Take each line of the material that includes "beside" and copy it.

---- The data

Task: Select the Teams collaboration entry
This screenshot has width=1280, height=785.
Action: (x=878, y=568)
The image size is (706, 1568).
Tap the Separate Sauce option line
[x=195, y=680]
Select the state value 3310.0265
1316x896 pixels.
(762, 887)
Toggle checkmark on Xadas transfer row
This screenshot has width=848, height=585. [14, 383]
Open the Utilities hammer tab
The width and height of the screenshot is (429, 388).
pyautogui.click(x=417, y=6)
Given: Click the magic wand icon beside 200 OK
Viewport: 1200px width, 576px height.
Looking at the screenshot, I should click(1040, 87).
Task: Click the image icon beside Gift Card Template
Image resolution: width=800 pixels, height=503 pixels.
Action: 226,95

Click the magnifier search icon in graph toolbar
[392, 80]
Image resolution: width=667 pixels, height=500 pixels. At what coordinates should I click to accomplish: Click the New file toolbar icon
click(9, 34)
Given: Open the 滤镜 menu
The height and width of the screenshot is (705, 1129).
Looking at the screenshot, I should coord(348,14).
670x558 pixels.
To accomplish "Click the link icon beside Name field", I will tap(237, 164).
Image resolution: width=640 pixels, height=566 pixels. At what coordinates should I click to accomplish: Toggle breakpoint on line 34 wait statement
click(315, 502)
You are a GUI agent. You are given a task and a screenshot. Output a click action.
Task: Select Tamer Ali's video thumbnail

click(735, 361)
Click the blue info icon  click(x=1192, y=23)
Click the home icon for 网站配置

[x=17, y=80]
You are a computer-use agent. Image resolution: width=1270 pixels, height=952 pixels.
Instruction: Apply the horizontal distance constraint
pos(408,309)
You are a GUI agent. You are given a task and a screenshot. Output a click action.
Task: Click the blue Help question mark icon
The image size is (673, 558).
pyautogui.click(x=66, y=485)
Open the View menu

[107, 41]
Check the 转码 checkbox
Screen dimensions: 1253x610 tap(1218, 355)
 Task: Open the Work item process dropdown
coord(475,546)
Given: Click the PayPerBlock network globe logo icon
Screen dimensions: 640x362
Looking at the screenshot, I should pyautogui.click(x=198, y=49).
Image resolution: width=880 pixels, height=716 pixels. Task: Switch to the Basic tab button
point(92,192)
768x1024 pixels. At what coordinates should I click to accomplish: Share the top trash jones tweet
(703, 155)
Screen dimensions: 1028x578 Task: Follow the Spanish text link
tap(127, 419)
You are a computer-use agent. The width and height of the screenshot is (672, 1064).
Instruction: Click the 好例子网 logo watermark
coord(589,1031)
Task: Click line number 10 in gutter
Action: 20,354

--------

■ Answer to the problem ■
Given: Click the magic wand icon beside 200 OK
Task: Click the image icon beside Gift Card Template
To accomplish "Click the link icon beside Name field", I will tap(237, 164).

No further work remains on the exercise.